My other partner was Noah, a giant man with the disposition of a lamb and the strength of an ox. I was still recovering from the bruises he left on my arm during last week’s sparring class. When Noah threw me I didn’t hit my head, but I was definitely shaken, like a cartoon character who walks smack into a gong and then shudders around like a human pogo stick. “I’m glad I have some junk in my trunk!” I snapped after I landed on my hip with a splat.
Pain. It comes in many forms. It comes in the aching back I nursed all weekend. It comes from being thrown to the ground by male partners who don’t know their own strength. It comes from the disappointments and cruelties, big or small, that we inflict on each other. It comes from fear.

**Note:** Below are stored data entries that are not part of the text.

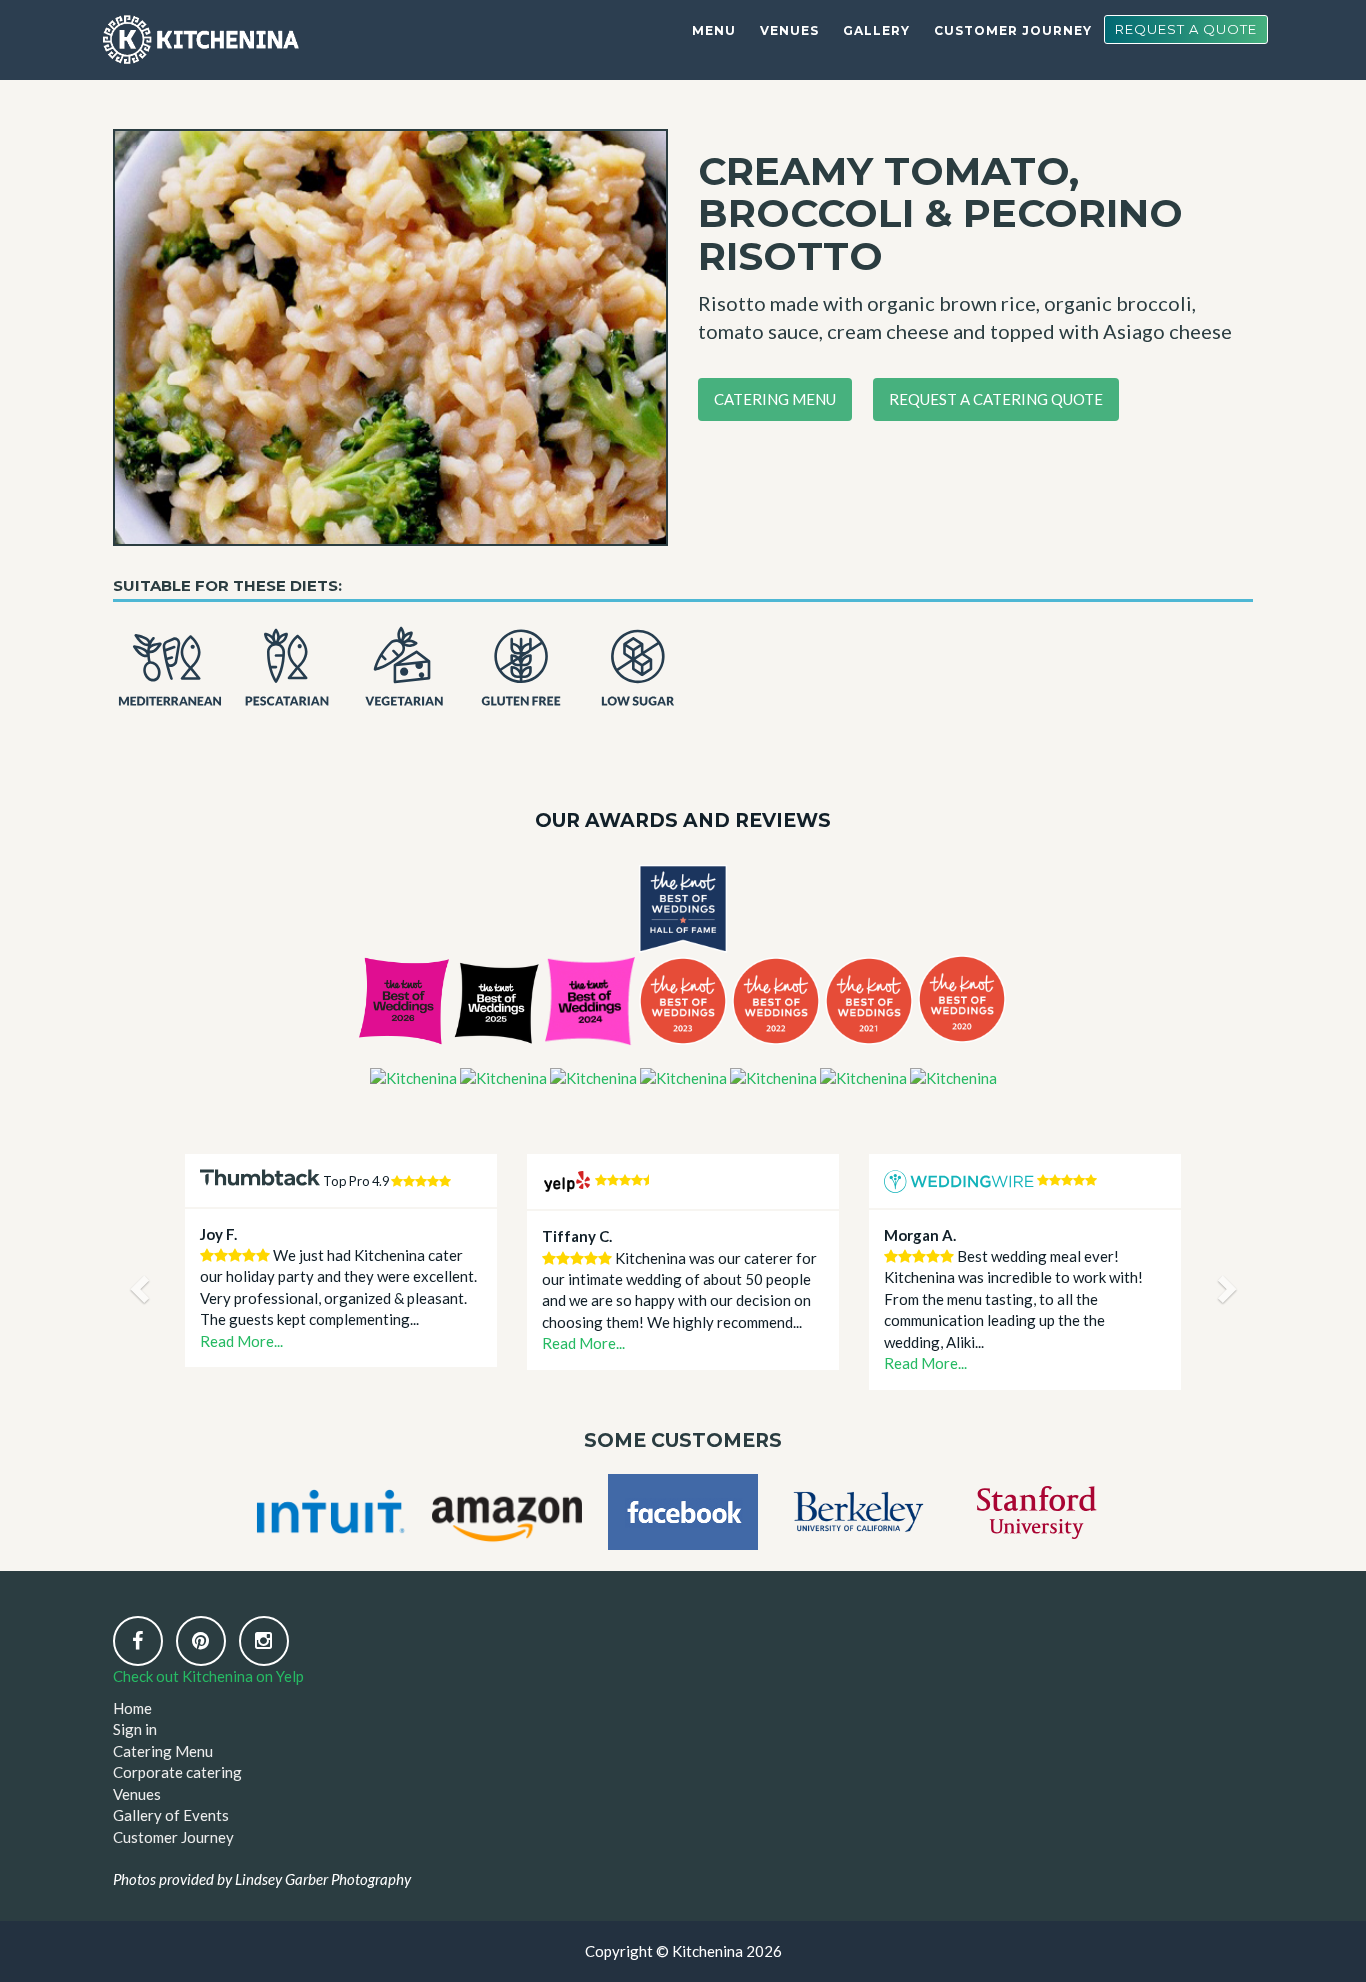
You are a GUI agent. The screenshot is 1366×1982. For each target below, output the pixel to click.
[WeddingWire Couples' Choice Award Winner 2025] (503, 1077)
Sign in (135, 1729)
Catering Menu (163, 1751)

When I am under serious stress, which I am facing right now, I often manifest it in physical pain or discomfort. All day at work the right side of my neck burned with an ominous tickle. My head felt flushed and light with the pressure of a ghost headache. I trembled and stumbled over my words in a staff meeting like a drunk. And finally, I knew my discomfort and pain had moved beyond the I-just-need-chocolate-and-I’ll-be-fine phase to the threat-of-major-change-or-loss phase when I felt what I only feel in very dire straits: a tiny squeeze in my chest. The telltale sign of my telltale heart on the verge of breaking.
I trust my partners even though they are idiot brutes at times. I know how to fall and I know how to dodge and block. I know in the end it will be okay. I’ve experienced this creepy chest pain before. What I didn’t have in my toolbox in past instances was trust in myself and faith that things will be okay. I’ve learned that pain or loss or even change aren’t reflections of me as a “good” or “bad” person. I’ll be okay no matter what. Bruises heal, tears dry, and words fade over time. Things will be okay no matter the outcome.